Exercise =
Return every line of the entries below that contains the string "image", treating uppercase and lowercase letters as different.

Exercise material =

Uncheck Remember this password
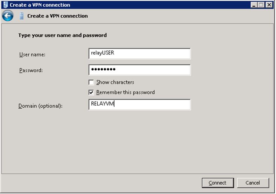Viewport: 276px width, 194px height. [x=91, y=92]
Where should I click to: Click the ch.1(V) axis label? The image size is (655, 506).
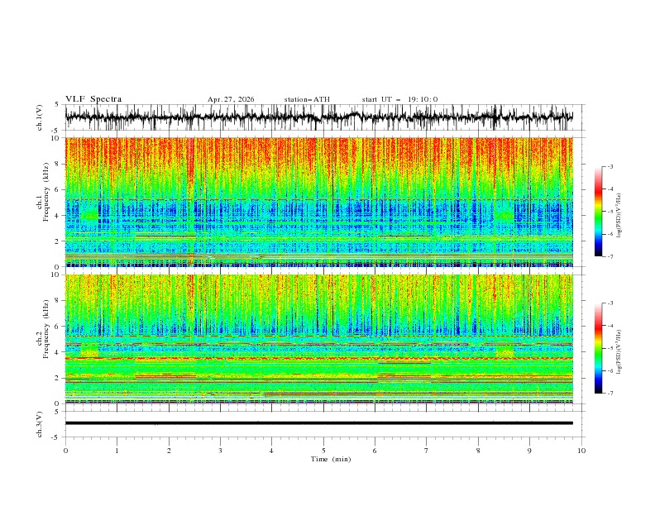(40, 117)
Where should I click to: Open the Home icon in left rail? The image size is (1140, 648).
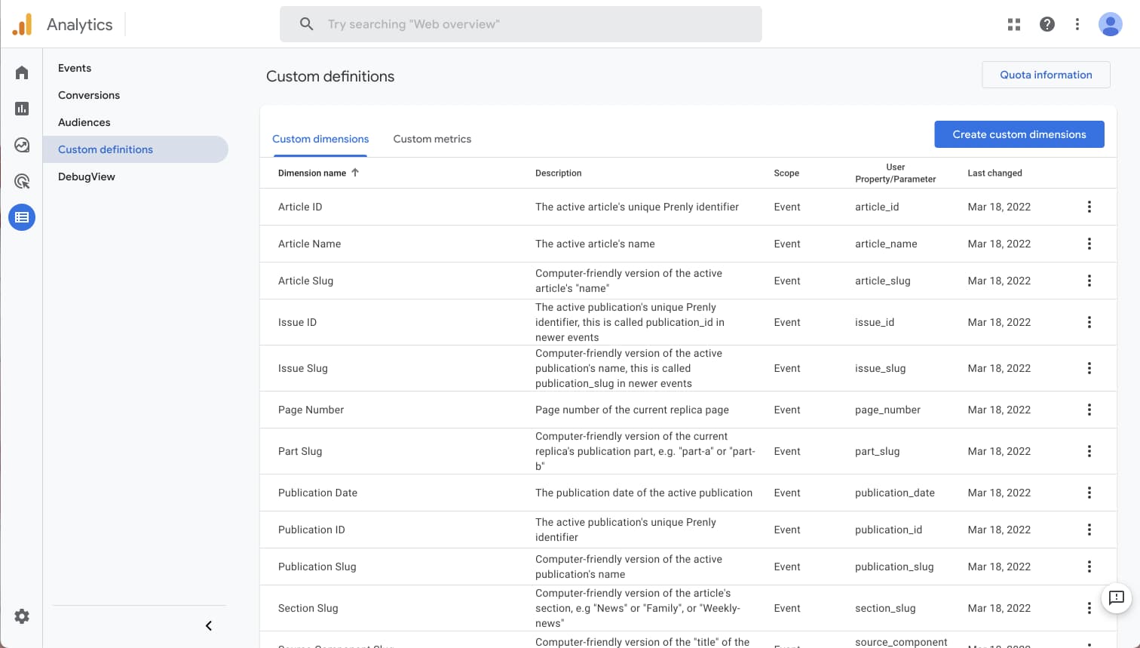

Right answer =
Where should I click to: Click the ch.1(V) axis label? The image size is (655, 506).
Where should I click to: Open the Home icon in left rail? The image size is (1140, 648).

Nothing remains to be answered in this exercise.